By Liam Crosby, Senior Programme Development Manager, ShareAction
AGM season is in full swing.
This year, we’ve seen an increasing focus on health, with a range of shareholder resolutions focusing on companies’ actual and potential health impacts.
These resolutions show an increased appetite from investors to focus on the health impacts of their stocks. But progress shouldn’t stop here - investors now have a critical opportunity to build long-term action on health.
Covid-19 shone a spotlight on health – leaving companies nowhere to hide
The Covid-19 pandemic has emphasised and exacerbated huge health inequalities. It showed us just how vital good health is to economic stability.
After decades of many companies having a damaging impact on health – of customers, workers and local communities – corporate behaviour is in the spotlight.
It's time companies take responsibility for the health externalities they create. Failing to do so will leave them increasingly vulnerable to shifting public policy, such as sugar taxes or the tightening of legislation on gambling and worker standards.
It also leaves them on the wrong side of consumer demand for companies to address the environmental and social impact of their business. In other words: it’s good business to be a healthier business.
This year’s AGM season shows investors are also taking note, with increasing numbers of resolutions on health.
Investors are already waking up to the risks of inaction. And this year’s AGM season has seen an increased focus on health.
Here’s just three examples of how investors are pushing for a healthier world:
1. A call for healthier food sales at Tesco
This year, we joined a coalition of institutional investors with £140bn in assets, as well as over 100 individual shareholders to file a resolution at the UK’s largest supermarket.
It called on the supermarket giant to set targets on healthier food sales.
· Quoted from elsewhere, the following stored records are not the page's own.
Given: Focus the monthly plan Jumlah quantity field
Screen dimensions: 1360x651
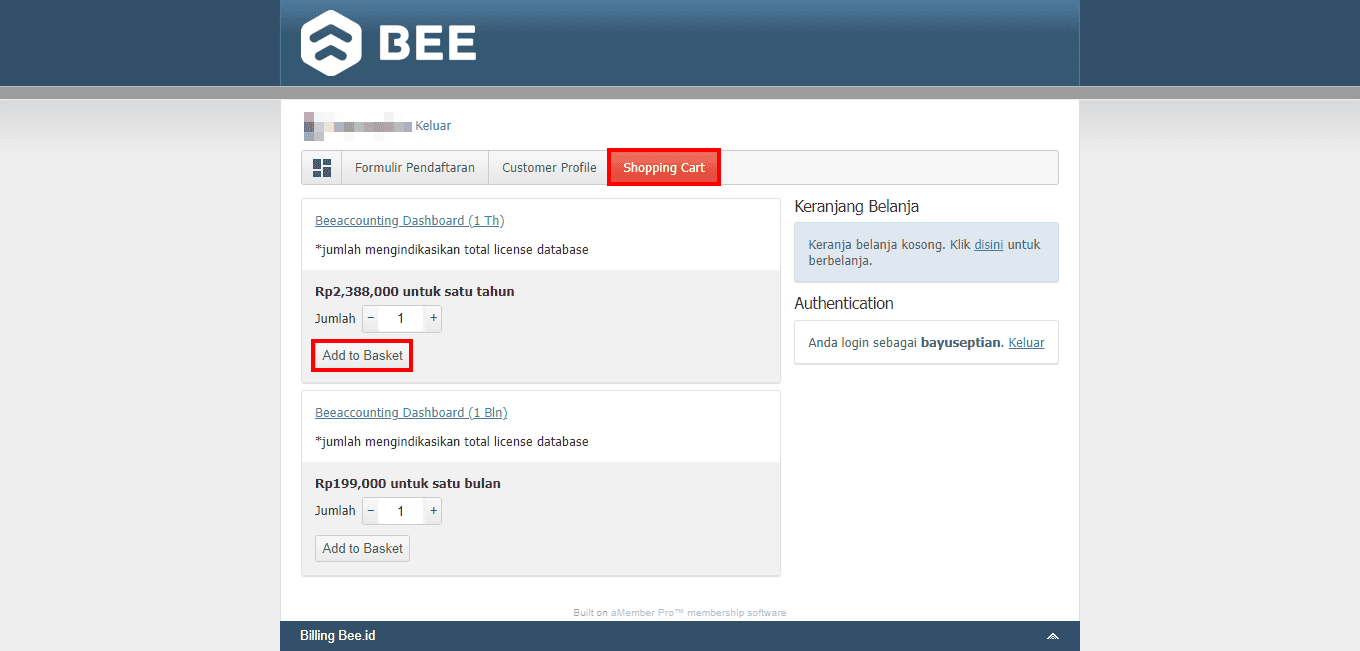Looking at the screenshot, I should (x=401, y=511).
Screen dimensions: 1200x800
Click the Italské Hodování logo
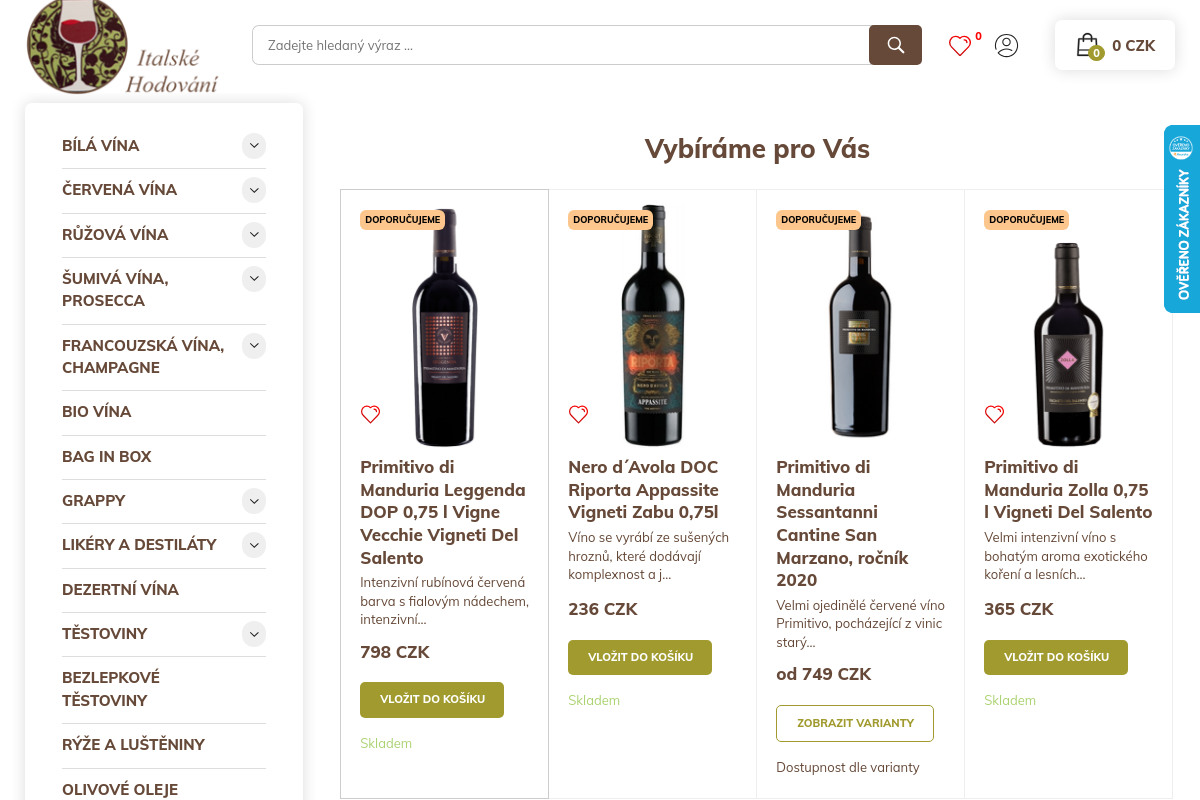click(x=122, y=48)
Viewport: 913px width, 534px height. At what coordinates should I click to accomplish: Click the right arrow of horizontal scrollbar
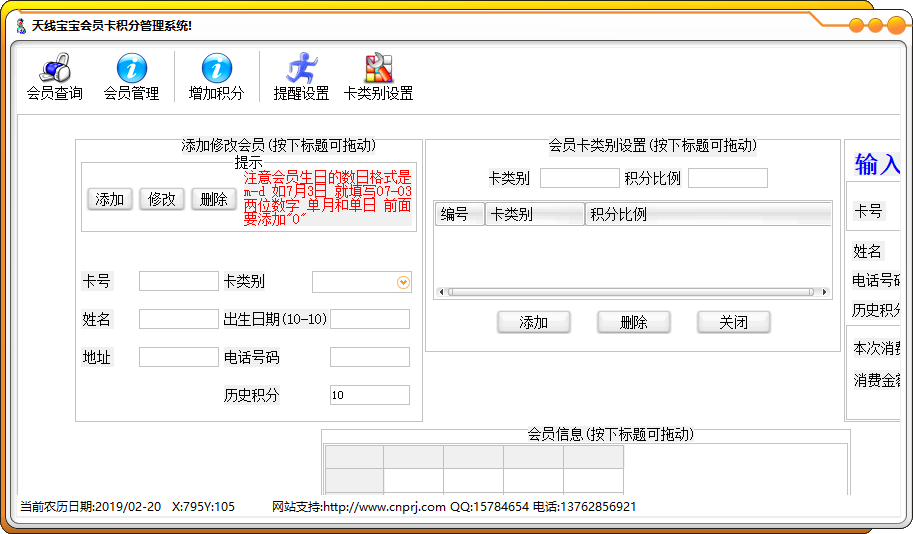[824, 292]
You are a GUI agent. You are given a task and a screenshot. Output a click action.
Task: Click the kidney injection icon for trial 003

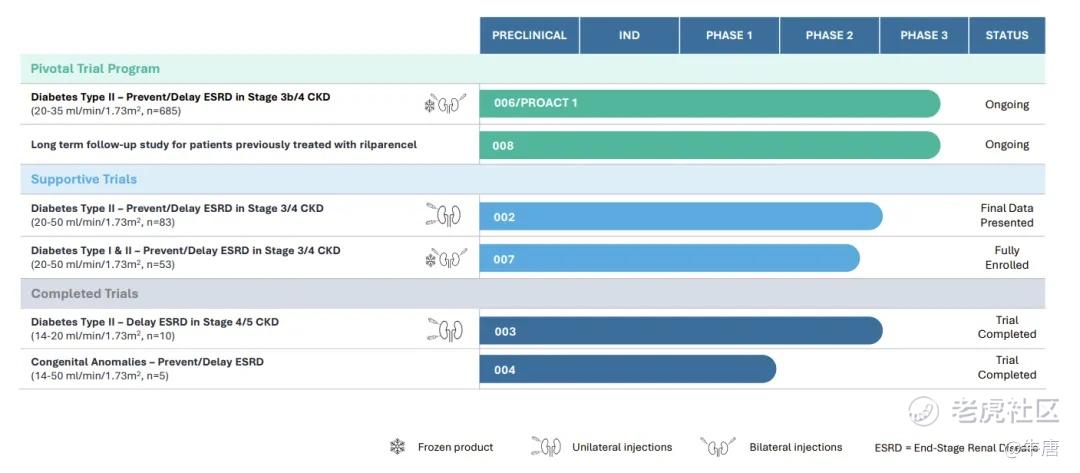(x=446, y=330)
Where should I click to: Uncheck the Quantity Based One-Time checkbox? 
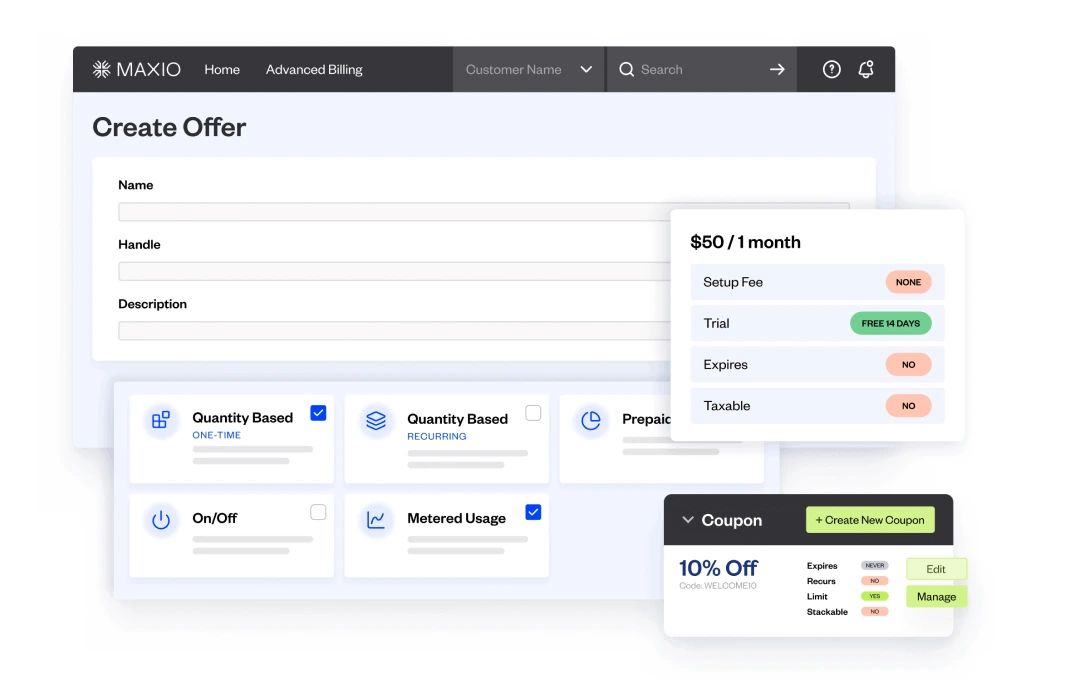click(x=318, y=412)
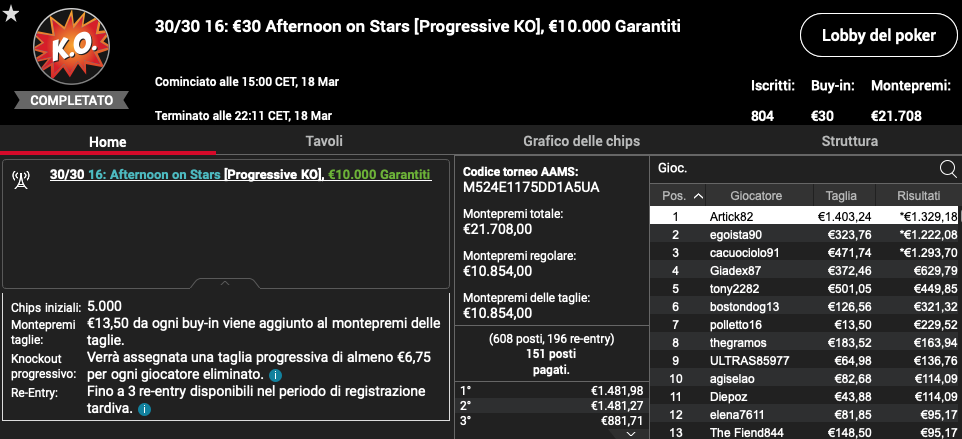Select the Home tab

pyautogui.click(x=108, y=142)
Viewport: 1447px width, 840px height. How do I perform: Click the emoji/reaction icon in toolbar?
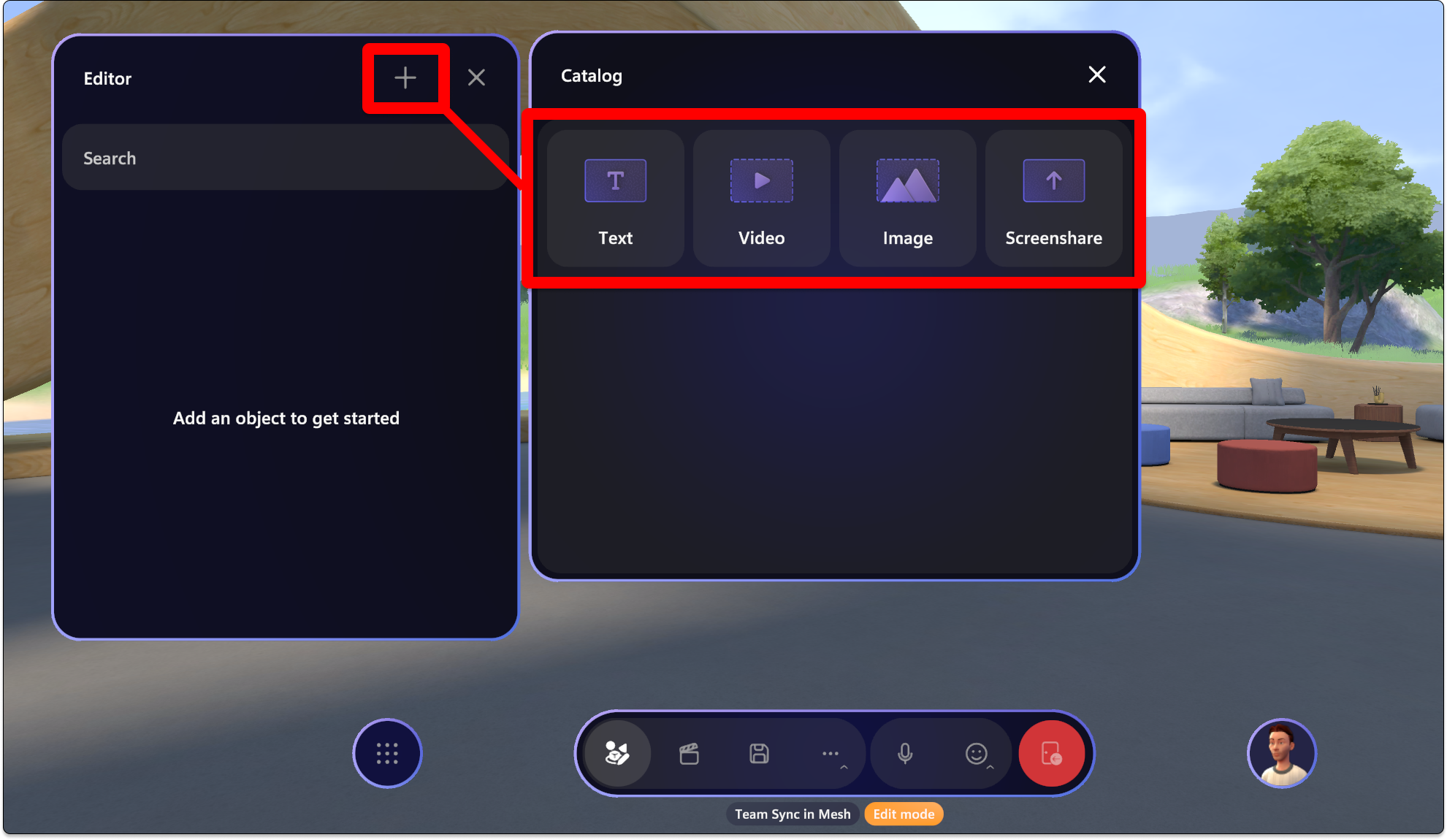[975, 753]
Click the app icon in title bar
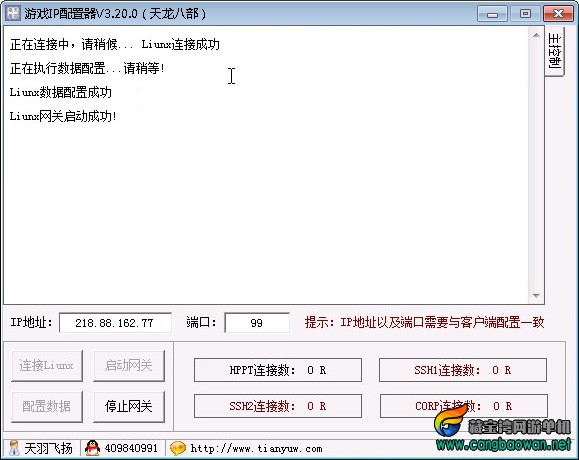The image size is (579, 460). (x=13, y=13)
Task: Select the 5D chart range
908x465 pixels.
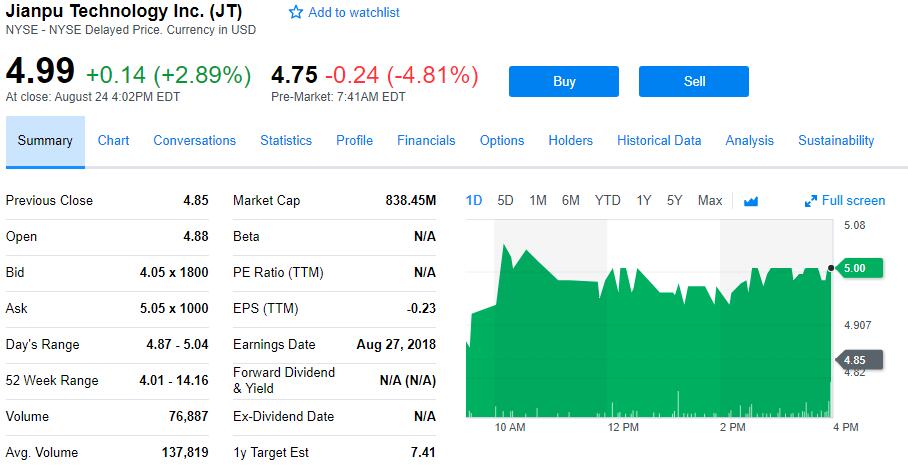Action: 505,201
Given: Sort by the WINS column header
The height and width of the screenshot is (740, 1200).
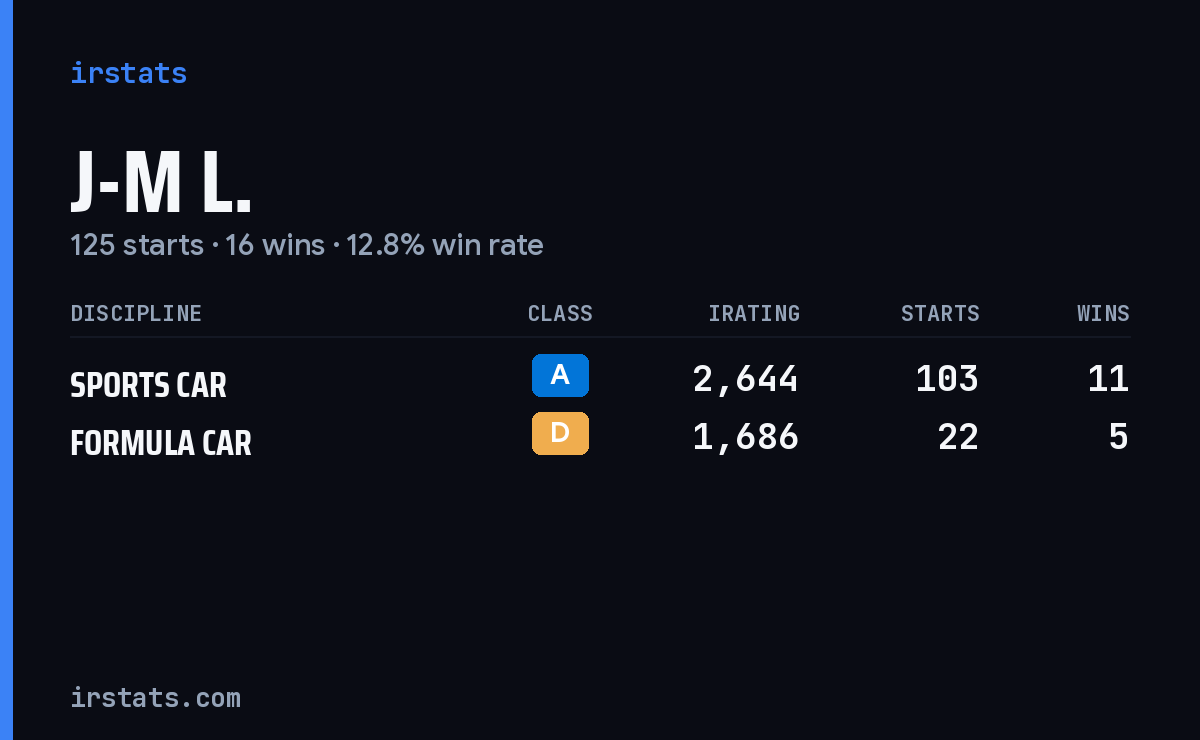Looking at the screenshot, I should click(1103, 313).
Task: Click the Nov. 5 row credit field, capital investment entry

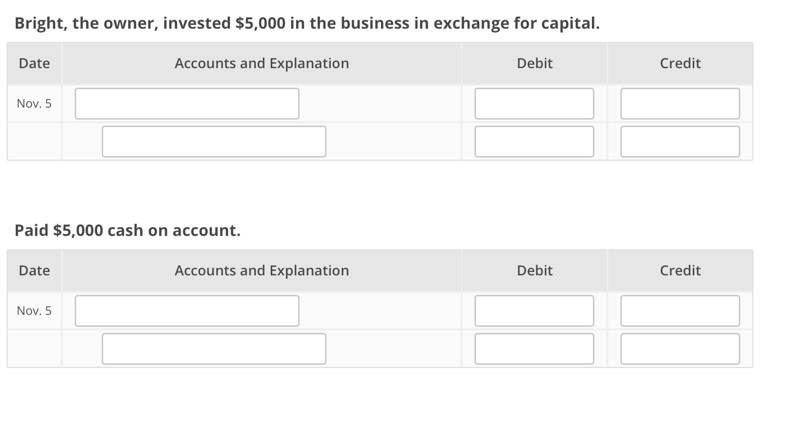Action: tap(680, 103)
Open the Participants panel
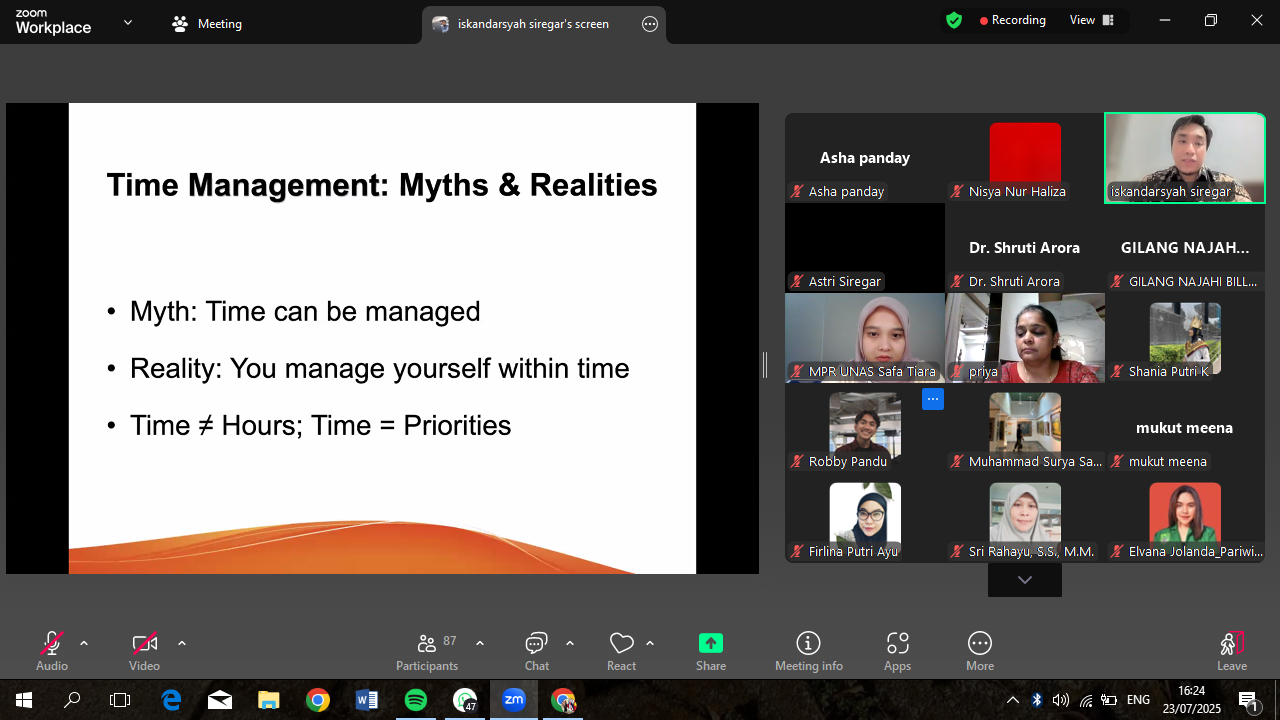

The company responded with a concrete commitment to increase its share of healthier foods to 65% by 2025 at its UK-branded stores – with additional commitments covering Central Europe, and its Booker group of local corner shops.
Given the huge role that supermarkets play in shaping what we eat, this will have significant health impacts in the UK and beyond.
2. Investors up the pressure on McDonalds on anti-microbial resistance
Coming up next week is McDonald’s AGM, where one resolution addresses the threat of anti-microbial resistance, which a recent report estimates could kill 10 million per year by 2050.
The resolution asks the fast food company to capture, and report on, the external public health costs created by the use of antibiotics in its supply chain.
This novel approach, advocated by the Shareholder Commons, focuses on how the real-world public health impacts of businesses ultimately creates systemic risk to other parts of investors’ portfolios.
The resolution – co-filed by Responsible Investment Network -Universities member Trinity College Cambridge – argues that addressing externalised public health costs will protect the interests of McDonalds’ own diversified shareholders. This focus on real-world health costs being picked up by other parts of the economy is echoed in resolutions on sugar at Pepsico and unhealthy food at CVS.
3. A spotlight onworker health at Walmart
It’s not just their customers’ health that business can influence.
Workers’ health has been at the forefront during the pandemic. One resolution at Walmart called for an extension of sick-pay beyond the pandemic – something that’s essential to allow workers to seek healthcare and recover when they’re unwell.
Another resolution at the retail giant calls for a Pandemic Workers’ Advisory Council to advise the company on how to create a secure and safe workplace. Plenty of evidence shows that increasing workers' voice is crucial for helping companies to making work healthier as well as safer.
What next for investor action?
These are just three resolutions that show the interest investors are taking in the health impacts of their stocks. For more key resolutions to watch – covering health and more – check out our 2021 Resolutions Watchlist.
But investor engagement on the topic of health shouldn’t stop here. As the immediate threat of Covid-19 subsides, it will be important not to let health concerns fall of the agenda.
If 2020 showed us anything, it's that early action on systemic risks is vital to build resilience against future shocks.
That’s why at ShareAction we’re developing a programme to build on this momentum and make the investment system work for people’s health.